- **Your assignment**
Retype only the stretch of lines that starts with the line containing "Given: Click the red plus new task button" and ends with the last line of the records, both included, exactly.

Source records
+--

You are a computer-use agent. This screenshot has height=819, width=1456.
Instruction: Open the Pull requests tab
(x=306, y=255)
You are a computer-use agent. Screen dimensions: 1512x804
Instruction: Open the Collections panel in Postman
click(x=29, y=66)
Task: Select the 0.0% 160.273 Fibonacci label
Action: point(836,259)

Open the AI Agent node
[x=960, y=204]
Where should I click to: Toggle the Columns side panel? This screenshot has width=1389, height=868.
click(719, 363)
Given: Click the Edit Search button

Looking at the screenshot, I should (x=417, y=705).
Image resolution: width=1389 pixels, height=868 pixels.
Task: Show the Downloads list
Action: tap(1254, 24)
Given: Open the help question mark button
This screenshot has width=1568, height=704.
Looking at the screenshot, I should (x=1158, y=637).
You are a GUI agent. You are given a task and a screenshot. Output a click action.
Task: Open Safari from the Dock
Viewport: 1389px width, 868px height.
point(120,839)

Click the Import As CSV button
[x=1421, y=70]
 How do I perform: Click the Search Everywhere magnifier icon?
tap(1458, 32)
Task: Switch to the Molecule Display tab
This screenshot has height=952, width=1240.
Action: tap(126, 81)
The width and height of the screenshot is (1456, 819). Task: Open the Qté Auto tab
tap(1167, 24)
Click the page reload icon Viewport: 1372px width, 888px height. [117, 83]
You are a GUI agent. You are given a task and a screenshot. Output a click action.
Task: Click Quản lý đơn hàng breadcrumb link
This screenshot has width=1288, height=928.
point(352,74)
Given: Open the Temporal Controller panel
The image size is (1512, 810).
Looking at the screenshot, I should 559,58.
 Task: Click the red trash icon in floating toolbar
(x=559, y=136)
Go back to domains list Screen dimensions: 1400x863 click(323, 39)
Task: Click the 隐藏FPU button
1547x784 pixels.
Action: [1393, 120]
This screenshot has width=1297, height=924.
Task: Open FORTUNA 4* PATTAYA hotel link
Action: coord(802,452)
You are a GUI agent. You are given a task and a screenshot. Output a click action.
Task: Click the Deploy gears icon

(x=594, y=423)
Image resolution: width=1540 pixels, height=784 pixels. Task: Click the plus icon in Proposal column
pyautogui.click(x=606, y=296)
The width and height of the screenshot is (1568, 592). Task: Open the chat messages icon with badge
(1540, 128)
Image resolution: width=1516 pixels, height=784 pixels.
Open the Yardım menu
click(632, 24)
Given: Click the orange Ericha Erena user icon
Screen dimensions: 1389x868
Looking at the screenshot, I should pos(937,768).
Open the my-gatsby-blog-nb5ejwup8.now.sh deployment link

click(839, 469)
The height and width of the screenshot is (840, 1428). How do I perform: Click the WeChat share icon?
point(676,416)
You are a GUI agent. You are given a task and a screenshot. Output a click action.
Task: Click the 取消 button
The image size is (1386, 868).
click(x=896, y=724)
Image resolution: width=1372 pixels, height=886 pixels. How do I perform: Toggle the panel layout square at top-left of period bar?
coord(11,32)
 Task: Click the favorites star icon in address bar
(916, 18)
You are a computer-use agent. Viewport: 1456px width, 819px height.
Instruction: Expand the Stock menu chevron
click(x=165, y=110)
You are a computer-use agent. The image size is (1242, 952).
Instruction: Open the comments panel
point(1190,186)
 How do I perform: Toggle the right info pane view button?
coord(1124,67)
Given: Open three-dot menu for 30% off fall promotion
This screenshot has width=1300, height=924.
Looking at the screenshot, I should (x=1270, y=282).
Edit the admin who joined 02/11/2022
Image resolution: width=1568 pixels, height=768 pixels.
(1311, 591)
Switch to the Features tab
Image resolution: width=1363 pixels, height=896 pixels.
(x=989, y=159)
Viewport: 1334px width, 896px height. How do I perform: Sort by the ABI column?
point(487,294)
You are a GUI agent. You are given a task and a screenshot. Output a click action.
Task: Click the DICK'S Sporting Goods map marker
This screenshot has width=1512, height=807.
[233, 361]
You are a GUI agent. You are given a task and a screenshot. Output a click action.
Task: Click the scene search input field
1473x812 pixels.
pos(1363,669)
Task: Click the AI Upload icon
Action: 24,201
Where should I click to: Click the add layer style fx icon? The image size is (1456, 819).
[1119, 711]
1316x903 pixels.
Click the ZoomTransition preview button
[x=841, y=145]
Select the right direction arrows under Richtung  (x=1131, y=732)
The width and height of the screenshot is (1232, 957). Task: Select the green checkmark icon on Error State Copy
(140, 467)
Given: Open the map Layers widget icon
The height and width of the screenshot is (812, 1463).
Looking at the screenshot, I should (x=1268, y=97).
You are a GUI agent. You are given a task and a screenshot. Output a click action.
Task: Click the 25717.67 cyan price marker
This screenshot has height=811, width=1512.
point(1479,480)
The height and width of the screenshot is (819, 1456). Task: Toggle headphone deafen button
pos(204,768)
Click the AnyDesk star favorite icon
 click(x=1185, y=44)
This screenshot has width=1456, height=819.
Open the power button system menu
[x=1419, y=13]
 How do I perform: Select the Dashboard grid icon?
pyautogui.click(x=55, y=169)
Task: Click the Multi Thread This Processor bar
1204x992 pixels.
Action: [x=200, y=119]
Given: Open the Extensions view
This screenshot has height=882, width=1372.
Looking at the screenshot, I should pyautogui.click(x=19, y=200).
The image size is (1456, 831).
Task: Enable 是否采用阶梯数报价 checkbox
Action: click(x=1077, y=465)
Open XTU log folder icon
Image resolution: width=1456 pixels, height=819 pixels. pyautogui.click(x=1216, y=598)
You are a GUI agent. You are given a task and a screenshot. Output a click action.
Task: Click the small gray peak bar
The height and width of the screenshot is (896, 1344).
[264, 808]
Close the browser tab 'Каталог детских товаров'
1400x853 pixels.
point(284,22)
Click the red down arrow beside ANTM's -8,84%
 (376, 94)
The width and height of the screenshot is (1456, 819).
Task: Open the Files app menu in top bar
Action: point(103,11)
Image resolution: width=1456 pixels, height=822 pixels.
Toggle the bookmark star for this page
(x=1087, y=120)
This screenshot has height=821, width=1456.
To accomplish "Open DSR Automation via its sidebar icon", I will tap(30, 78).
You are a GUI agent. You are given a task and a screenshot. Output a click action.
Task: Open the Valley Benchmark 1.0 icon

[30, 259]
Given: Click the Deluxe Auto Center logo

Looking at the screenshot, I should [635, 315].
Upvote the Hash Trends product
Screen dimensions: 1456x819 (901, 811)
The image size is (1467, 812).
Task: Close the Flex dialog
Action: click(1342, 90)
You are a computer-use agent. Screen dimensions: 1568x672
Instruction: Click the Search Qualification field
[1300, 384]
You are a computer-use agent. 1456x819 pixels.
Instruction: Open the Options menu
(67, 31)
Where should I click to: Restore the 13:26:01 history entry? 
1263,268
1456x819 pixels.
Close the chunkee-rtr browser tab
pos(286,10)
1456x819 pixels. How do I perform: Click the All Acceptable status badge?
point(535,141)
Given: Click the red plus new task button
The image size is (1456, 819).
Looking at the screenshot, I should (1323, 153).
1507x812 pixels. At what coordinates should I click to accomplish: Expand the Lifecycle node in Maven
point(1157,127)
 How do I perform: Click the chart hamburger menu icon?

+--

- **Task answer**
Given: Click the red plus new task button
The image size is (1456, 819).
Looking at the screenshot, I should (1323, 153).
1507x812 pixels. At what coordinates should I click to accomplish: Expand the Lifecycle node in Maven
point(1157,127)
 How do I perform: Click the chart hamburger menu icon?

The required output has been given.